» **Supplied text**:
··········
The Raptors are at it again, and it's to our benefit tonight. They snatch away a sizable Q4 lead from the Bucks and win it by 1 on two Bosh FTs with 3 seconds left.

Wizards lose as well, Celtics are about to lose.


----------



## ScottMay

Detroit is going to seriously regret trading Darko. I can see how Okur, as talented as he is, didn't really fit their mold. But Darko looks like he could round into a defensive force. 

I think Joe D. panicked a little bit on that one. They could have kept him hidden for another year and they still could have matched any offer for him.


----------



## spongyfungy

Pistons playing without both Rasheed and Rip. (technicals and throwing a ball in the stands) It's interesting to watch Detroit without those guys.

Jamal has been taking some tough and sometime ill-advised shots.


----------



## spongyfungy

Jalen Rose in for Jamal Crawford for defensive purposes. Proceeds to foul Tayshaun.

Jamal back in and nails the jumper. 2.2 seconds left. 105-103


----------



## spongyfungy

oh my goodness. Bennett Salvatore calls the foul on the buzzer shot. Dice to shoot two.

EDIT: well Knicks win. Mcdyess missed the first one.


----------



## remlover

Correct call on the foul. Mcdyess' elbow was clearly hit when he shot it.

Dice misses first...purposely misses second. Knicks win.
··········
» **Task instructions**:
• a. Echo everything in the basketball thread from "## ScottMay" down to "without those guys.".
• b. Does the basketball thread agree with each of these statements: (i) the Raptors won by one point on two free throws by Bosh with 3 seconds left; (ii) Jalen Rose came in for Jamal Crawford for offensive purposes; (iii) Mcdyess made his first free throw? Answer yes or no for each and quote the deciding words.
The data after the basketball thread is separate material.
··········
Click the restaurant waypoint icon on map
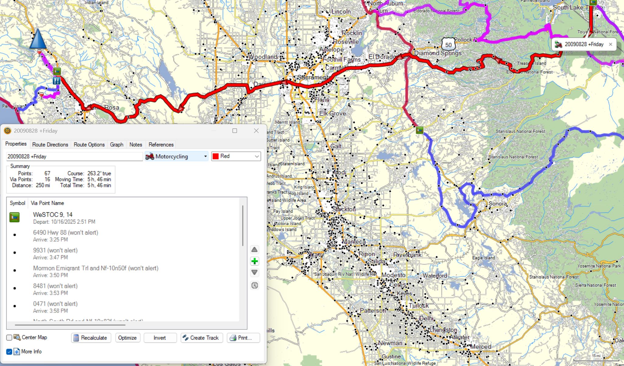Image resolution: width=624 pixels, height=366 pixels. tap(56, 81)
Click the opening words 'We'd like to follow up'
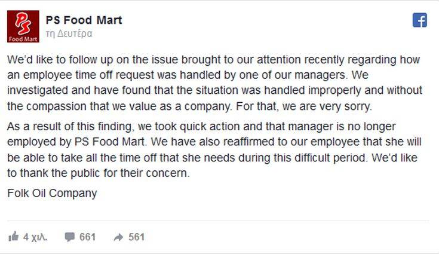439x254 pixels. pos(59,60)
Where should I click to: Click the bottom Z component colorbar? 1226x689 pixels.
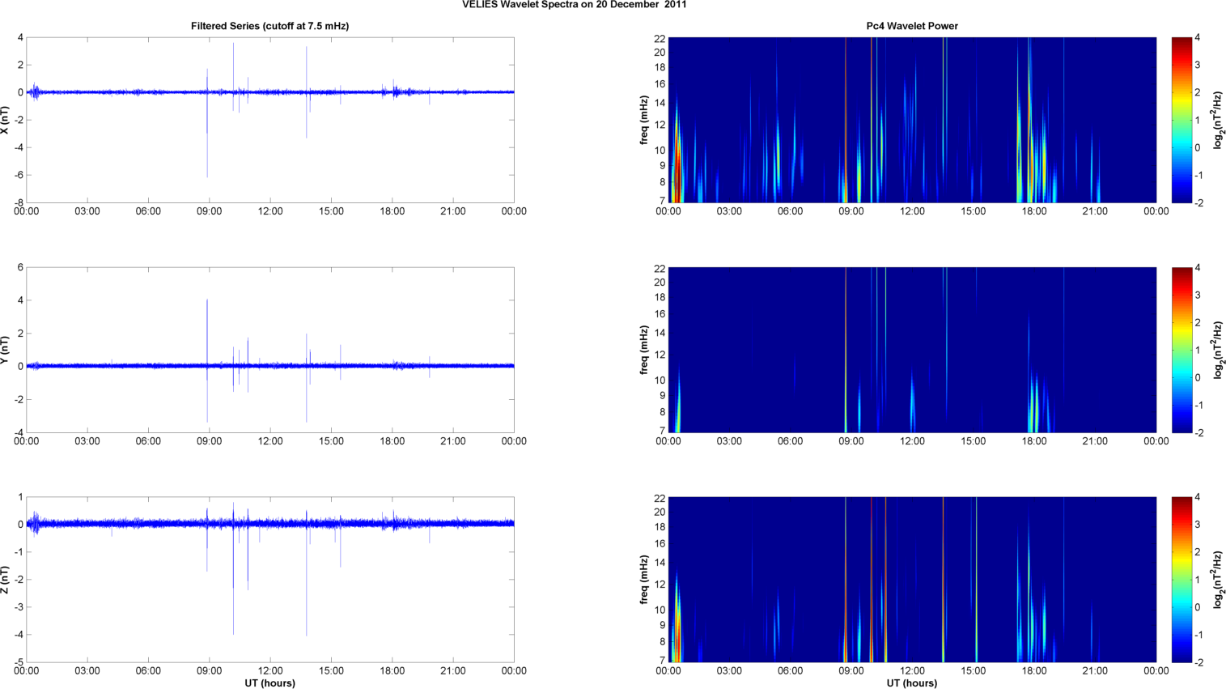click(1181, 580)
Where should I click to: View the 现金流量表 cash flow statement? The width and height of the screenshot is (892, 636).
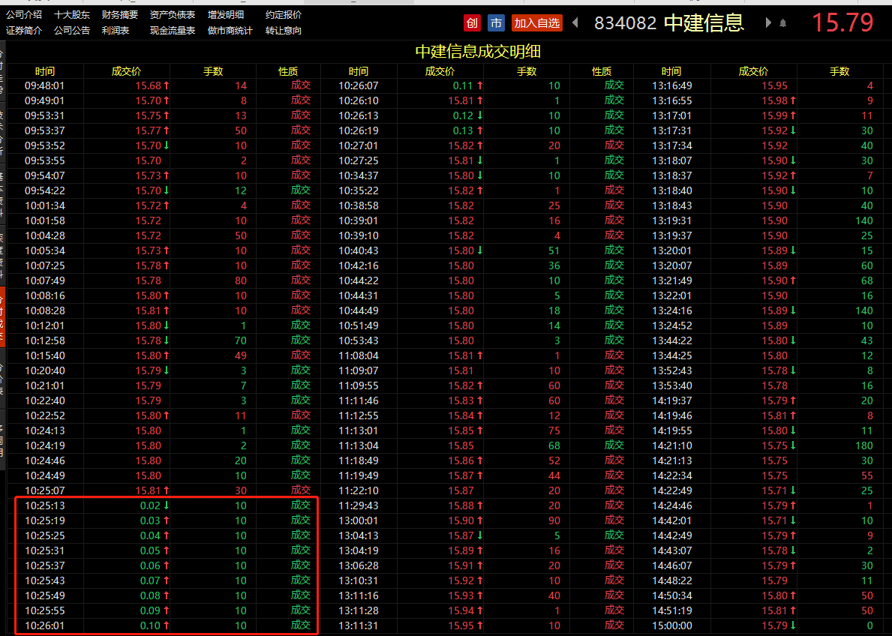(175, 30)
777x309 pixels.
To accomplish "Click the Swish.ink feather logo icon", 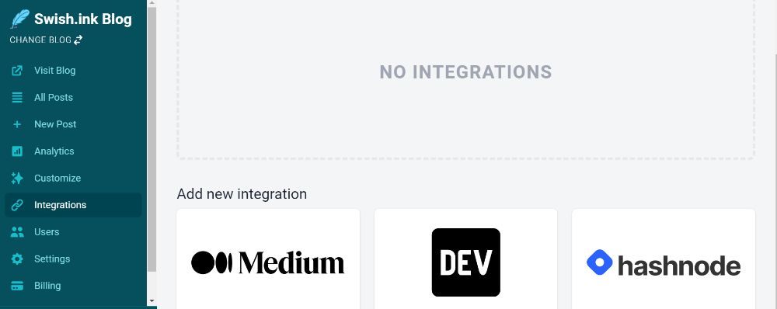I will [20, 19].
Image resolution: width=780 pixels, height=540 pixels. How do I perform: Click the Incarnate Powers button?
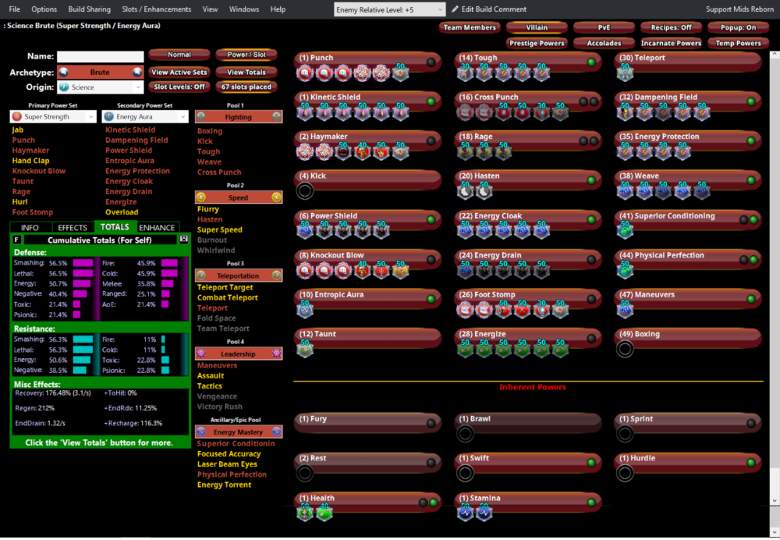[x=672, y=43]
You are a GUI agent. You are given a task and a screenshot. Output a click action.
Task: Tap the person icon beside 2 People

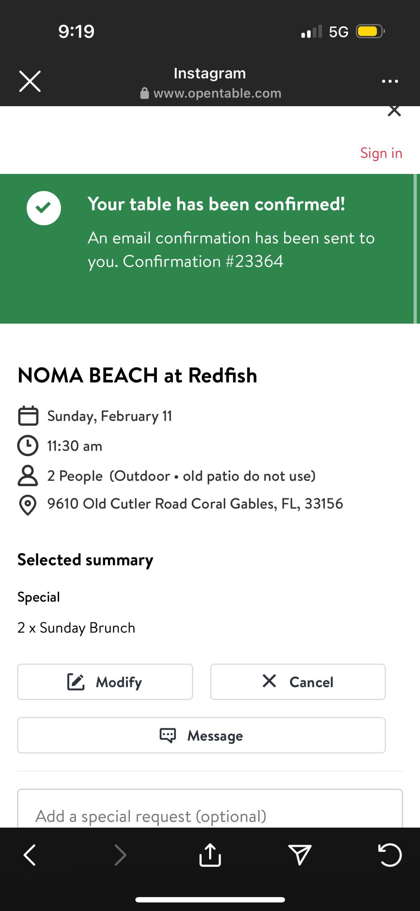tap(28, 475)
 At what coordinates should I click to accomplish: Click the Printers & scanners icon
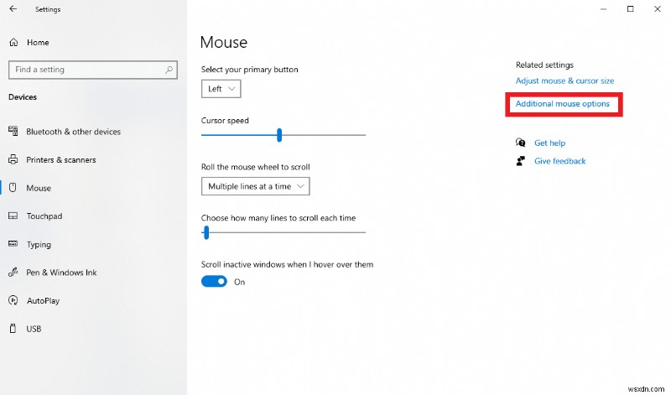coord(13,159)
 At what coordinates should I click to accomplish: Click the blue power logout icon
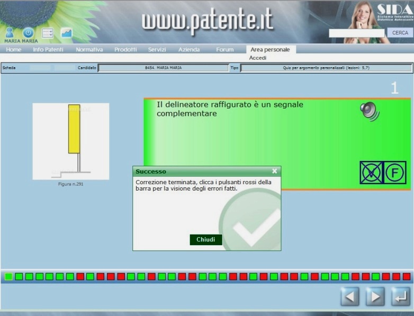coord(28,33)
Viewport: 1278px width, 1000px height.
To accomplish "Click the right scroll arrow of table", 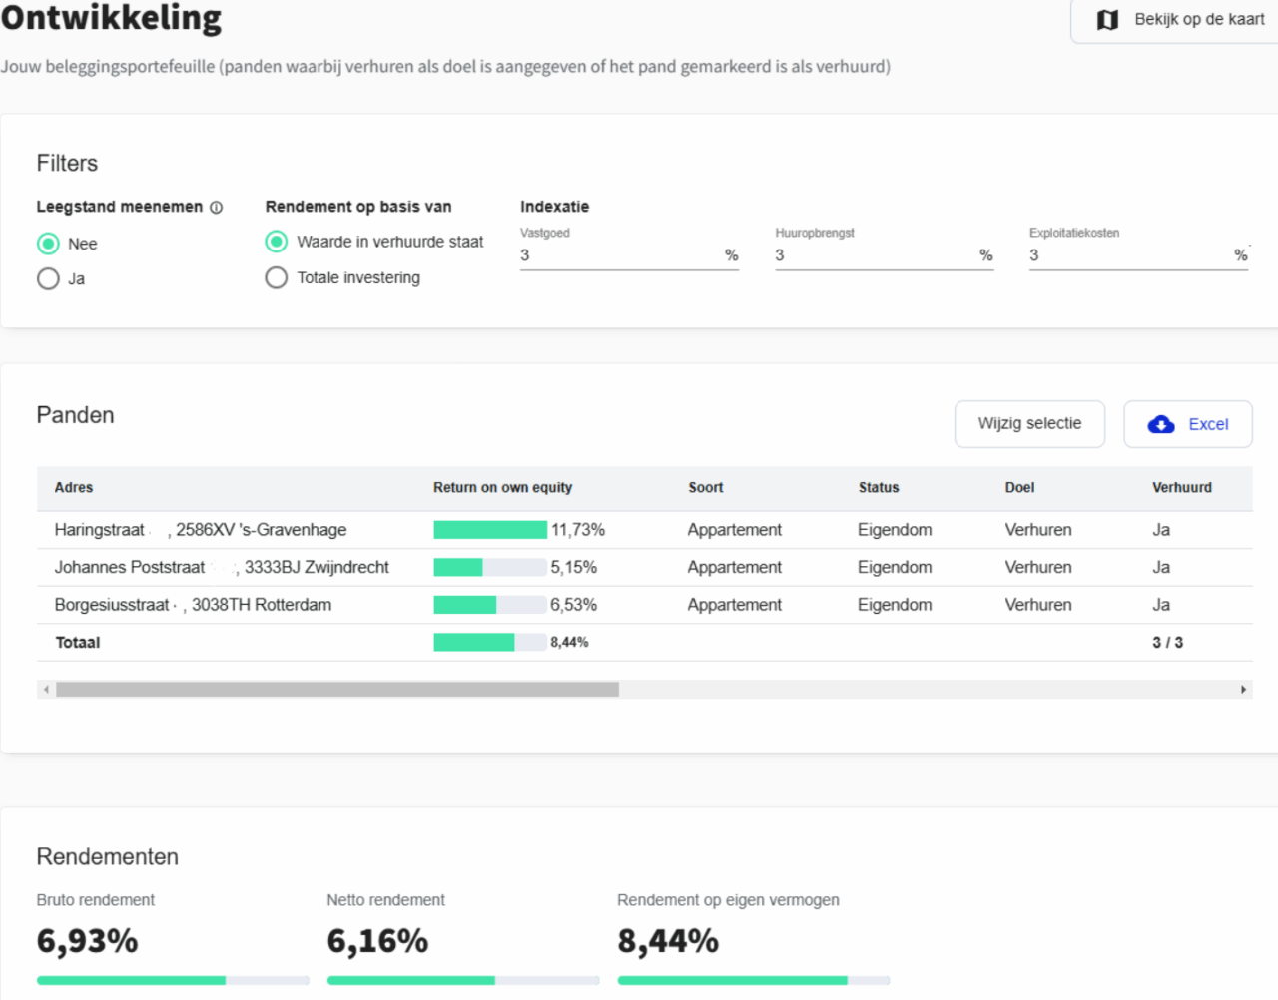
··········
» **Answers to the exercises**:
• a.
## ScottMay

Detroit is going to seriously regret trading Darko. I can see how Okur, as talented as he is, didn't really fit their mold. But Darko looks like he could round into a defensive force. 

I think Joe D. panicked a little bit on that one. They could have kept him hidden for another year and they still could have matched any offer for him.


----------



## spongyfungy

Pistons playing without both Rasheed and Rip. (technicals and throwing a ball in the stands) It's interesting to watch Detroit without those guys.

• b.
(i) Yes: "win it by 1 on two Bosh FTs with 3 seconds left"
(ii) No: "Jalen Rose in for Jamal Crawford for defensive purposes"
(iii) No: "Mcdyess missed the first one"